Conclusion: malgré les progrès thérapeutiques, le CBNPC du sujet jeune demeure de mauvais pronostic. Un diagnostic et une prise en charge précoces permettent d'améliorer la survie de ces patients.


English abstract

Introduction: non-small cell lung cancer (NSCLC) is a public health problem that usually affects the elderly. Currently and for some years now, this disease is increasingly affecting the young population. The purpose of this study was to analyze the features of NSCLC in young subjects and to assess survival as well as the various prognostic factors.
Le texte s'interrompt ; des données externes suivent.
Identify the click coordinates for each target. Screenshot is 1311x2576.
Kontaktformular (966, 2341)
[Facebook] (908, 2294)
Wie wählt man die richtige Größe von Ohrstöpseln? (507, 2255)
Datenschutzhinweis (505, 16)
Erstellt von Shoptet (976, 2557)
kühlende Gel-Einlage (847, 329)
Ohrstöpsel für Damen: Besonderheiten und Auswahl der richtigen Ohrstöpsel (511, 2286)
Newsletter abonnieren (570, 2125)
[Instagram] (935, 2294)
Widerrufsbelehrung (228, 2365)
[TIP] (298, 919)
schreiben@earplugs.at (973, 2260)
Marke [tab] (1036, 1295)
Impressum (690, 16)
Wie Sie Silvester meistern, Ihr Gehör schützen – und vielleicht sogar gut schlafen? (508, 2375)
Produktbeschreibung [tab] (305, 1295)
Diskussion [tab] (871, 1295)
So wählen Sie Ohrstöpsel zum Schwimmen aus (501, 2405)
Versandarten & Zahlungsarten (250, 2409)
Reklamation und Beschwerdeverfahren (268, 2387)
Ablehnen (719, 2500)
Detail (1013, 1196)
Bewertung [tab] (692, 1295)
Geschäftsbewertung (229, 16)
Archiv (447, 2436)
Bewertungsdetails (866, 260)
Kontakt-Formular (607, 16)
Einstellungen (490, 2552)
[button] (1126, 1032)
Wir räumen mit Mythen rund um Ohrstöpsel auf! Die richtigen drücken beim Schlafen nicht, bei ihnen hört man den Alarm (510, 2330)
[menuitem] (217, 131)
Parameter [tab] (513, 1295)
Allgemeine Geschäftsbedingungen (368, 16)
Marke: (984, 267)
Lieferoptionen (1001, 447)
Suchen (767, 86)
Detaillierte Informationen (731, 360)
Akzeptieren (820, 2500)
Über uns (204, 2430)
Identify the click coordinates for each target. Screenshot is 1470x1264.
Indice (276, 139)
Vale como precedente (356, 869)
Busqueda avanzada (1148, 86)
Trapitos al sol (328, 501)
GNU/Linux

Methods: we conducted a retrospective study of all patients under the age of 50 years treated in the Department of Pneumology at the Fattouma Bourguiba University Hospital, Monastir for NSCLC. Survival and prognostic factors have been analyzed according to Kaplan Meier method. Results: the average age of patients was 43.8 ± 5.29 years. The most common histological type was lung adenocarcinoma (66.1%). NSCLC was discovered at an advanced or metastatic stage in 79.7% of cases. The median overall survival was 8 ± 0.72 months. Univariate analysis showed that survival was significantly influenced by patients' general status, assessed according to the "Performance Status (PS)" index of the World Health Organization on admission, tumor stage and CRP concentrations. Multivariate analysis was performed, which enabled us to use PS index ≥ 2 and high CRP concentrations as factors of poor prognosis. Conclusion: despite the therapeutic progress, prognosis in young subjects with NSCLC is poor. Early diagnosis and management can improve survival in these patients.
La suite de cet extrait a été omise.